The security flaw was detected months ago by researchers at MedSec Holdings but was only recently made public after the manufacturer, St. Jude Medical, made a software update available earlier this week.
Security updates will be rolled out automatically over the next months to patients who hook up their device transmitters at home and connect to the company’s network. The transmitters send heart device data back to doctors.
Both the Food and Drug Administration and Abbott Laboratories’ St. Jude said there was no evidence patients were harmed due to the cybersecurity flaw.
The devices are used to treat dangerous heart conditions that could lead to cardiac arrest or failure. Implanted just beneath the skin on the chest, the devices pace heartbeats and shock the heart back to its normal rhythm if irregular pumping patterns are detected. Then, the Merlin@home Transmitter electronically sends information to a website where physicians can review their patient’s information. However, the transmitter device is also vulnerable to hacking.
The FDA’s review is ongoing. If the home transmitter were to be hacked, the implant’s battery could be quickly drained, change heart pacing, and possible administer dangerous shocks to a person’s heart.
The latest software updates address those vulnerabilities, but the company is still working to quickly fix other potential cyber security patches. A spokesperson for the FDA said that the agency is working on approving new devices but will not approve any without the software update.
This cybersecurity vulnerability highlights the increasing dangers of hacking and their potentially devastating impact.

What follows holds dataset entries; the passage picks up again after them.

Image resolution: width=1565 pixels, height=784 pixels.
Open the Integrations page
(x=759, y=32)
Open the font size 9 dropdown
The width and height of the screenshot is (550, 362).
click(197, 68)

Matthew Green, an assistant professor for Computer Science at Johns Hopkins University, was hired by Muddy Waters to help validate the MedSec findings after St. Jude filed its lawsuit. “Your average patient isn’t going to be targeted by assassins,” said Green. “An attack on this level is low-probability but very high-impact…probably the most impactful vulnerability I’ve ever seen.”
Green also explained that many of the more severe vulnerabilities that have been identified in the devices have not yet been fixed, but the latest software would at least make the home system a bit more secure.
The FDA urged manufacturers to update their devices and software from at least 2013. Currently, the FDA does not review a majority of the cyber security updates made to the devices but rather under their own rules intended to streamline medical device upgrades.